Dans ce numéro, deux auteurs, Diddy Brossala, sj, et Alain Mutela Kongo, revisitent la question de l’initiation traditionnelle africaine. Le premier essaie de comprendre comment le discours théologique en Afrique permet de répondre aux questions sur l’humain que posent des pratiques telles que l’initiation traditionnelle. De plus, Diddy Brossala cherche à savoir s’il y a réellement incompatibilité —comme le pensent certain/e/s— entre l’initiation traditionnelle et la foi chrétienne. Alain Mutela tente de dégager les significations topologique, épistémologique et théologique de cette même initiation. Pour ces deux auteurs, l’initiation (masculine) constitue un cadre important de reproduction sociale sur le continent africain et ne saurait être envoyée aux oubliettes. Les deux auteurs, respectivement, nous offrent un regard passionné de l’intérieur sur ce phénomène culturel qu’est l’initiation. Les deux premiers articles semblent tous poser la question de la possibilité d’un christianisme africain qui intègre le contexte africain et ce qui est au coeur de l’expérience africaine. Finalement, Stephen Kizito Forbi, sj, propose une réflexion philosophique sur les conditions de possibilité d’un dialogue interreligieux au Cameroun dans le respect des différentes dénominations religieuses. Sa réflexion prend en compte l’histoire religieuse récente de ce pays
et la manière dont la pluralité religieuse s’y déploie dans le temps et l’espace.
Faire du neuf avec du vieux. Les différents articles de ce numéro nous proposent un regard renouvelé sur des problématiques anciennes qui demeurent actuelles et pertinentes.
J. Loïc Mben, sj
RESUME DES DIFFERENTS ARTICLES DU NUMERO
Initiation traditionnelle sara-kaba1 et foi chrétienne : conflits des authenticités ?
Le présent article se focalise sur l’initiation traditionnelle avec en toile de fond la préoccupation suivante : celle de savoir comment le discours théologique en Afrique répond à la question de l’humain qui habite certaines pratiques traditionnelles et culturelles. L’auteur utilise la culture Sara-Kaba du sud du Tchad comme illustration. L’initiation traditionnelle, qui est une structure éducative et d’intégration socio-culturelle de l’individu parmi les adultes du village ou du clan, pose beaucoup de questions quant à sa pertinence et à sa nécessité pour un chrétien qui veut être authentiquement chrétien. Elle consiste en une série de rites, d’instructions et d’épreuves ayant pour but une restructuration de l’individu aussi bien au niveau social, politique que religieux. Elle opère ainsi une transformation essentielle, pour ne pas dire ontologique, de l’individu en vue de l’instituer dans une nouvelle personnalité socio-politique. Pour certains chrétiens qui s’opposent à l’initiation, cette dernière est incompatible avec la foi chrétienne. Pour eux, il faut faire un choix : soit l’initiation, soit la foi chrétienne. La question fondamentale est celle de savoir si, pour devenir véritablement et authentiquement chrétien, il faut rejeter l’initiation traditionnelle, héritée des ancêtres.
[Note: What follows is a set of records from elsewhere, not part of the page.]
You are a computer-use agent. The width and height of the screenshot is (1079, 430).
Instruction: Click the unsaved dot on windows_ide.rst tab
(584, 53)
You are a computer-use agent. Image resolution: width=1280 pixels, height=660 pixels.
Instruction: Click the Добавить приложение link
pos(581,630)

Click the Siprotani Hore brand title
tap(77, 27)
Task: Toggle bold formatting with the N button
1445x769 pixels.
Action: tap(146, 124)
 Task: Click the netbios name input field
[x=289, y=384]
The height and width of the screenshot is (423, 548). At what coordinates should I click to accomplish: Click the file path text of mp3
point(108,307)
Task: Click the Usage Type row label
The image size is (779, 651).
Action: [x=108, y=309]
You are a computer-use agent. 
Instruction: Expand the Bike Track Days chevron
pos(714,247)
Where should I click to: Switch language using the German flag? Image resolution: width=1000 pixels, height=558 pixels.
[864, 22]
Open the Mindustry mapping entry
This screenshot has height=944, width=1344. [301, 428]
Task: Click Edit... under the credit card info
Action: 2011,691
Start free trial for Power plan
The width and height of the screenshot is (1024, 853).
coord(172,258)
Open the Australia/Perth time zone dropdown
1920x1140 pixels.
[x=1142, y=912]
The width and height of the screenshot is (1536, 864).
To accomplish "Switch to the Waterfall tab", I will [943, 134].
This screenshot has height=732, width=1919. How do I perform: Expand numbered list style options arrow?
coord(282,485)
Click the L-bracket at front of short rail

Rites de passage et significations du bosquet initiatique africain
Le présent article s’intéresse aux rites de passage, plus particulièrement à l’initiation comme phase de croissance et de maturation humaine. L’auteur en dégage les significations anthropologique, sociologique et même théologique. Pour ce faire, il puise aux sources de sa propre culture et de son expérience non sans s’appuyer sur les écrits du théologien congolais Oscar Bimwenyi-Kweshi. En tant que processus, l’initiation africaine s’effectue à travers les différents rites jalonnant la trajectoire existentielle de l’homme africain. Elle commence par la naissance et l’imposition du nom. En effet, cette dernière constitue, pour les hommes avertis, un rite de passage de l’anonymat à l’identification individuelle dans la société. L’initiation n’introduit pas seulement à la compréhension renouvelée de soi et du monde, mais elle se donne aussi comme un instant fondateur, un moment d’institution et d’articulation des significations majeures, constitutives de la culture profonde d’un peuple. C’est en ce sens que l’auteur parle, avec Oscar Bimwenyi-Kweshi, de l’initiation comme lieu topologique, mais aussi comme promontoire à partir duquel un peuple dit son monde et son horizon paradigmatique, comme lieu épistémologique de production du sens, et enfin comme lieu théologique où Dieu rencontre
les mortels.
Enjeux politiques du dialogue interreligieux
La religion est-elle une source de conflit, de tension entre personnes ou bien une source de paix, de vivre-ensemble harmonieux ? Étymologiquement, la religion est une ouverture à l’autre qui est différent de moi en vue d’établir des liens de collaboration. Le dialogue interreligieux a, alors, comme toile de fond la pluralité religieuse. Le pluralisme religieux au Cameroun est traditionaliste-identitaire, missionnaire-communautaire et pentecôtiste-institutionnel. Trois types de dialogue ont lieu simultanément entre ces religions : le dialogue au quotidien, le dialogue d’action collaborative et le dialogue d’expérience religieuse. Les thèmes récurrents dans ces dialogues sont : promouvoir le vivre-ensemble, la liberté religieuse, la citoyenneté, etc. Pour que la diversité religieuse soit un atout au Cameroun, il faut respecter quelques exigences comme le respect de la laïcité et de l’altérité. Quoique les religions soient séparées les unes des autres par leurs spécificités, le dialogue interreligieux doit mettre en exergue leur fonction prophétique qui est la construction de l’humanité avec la société camerounaise.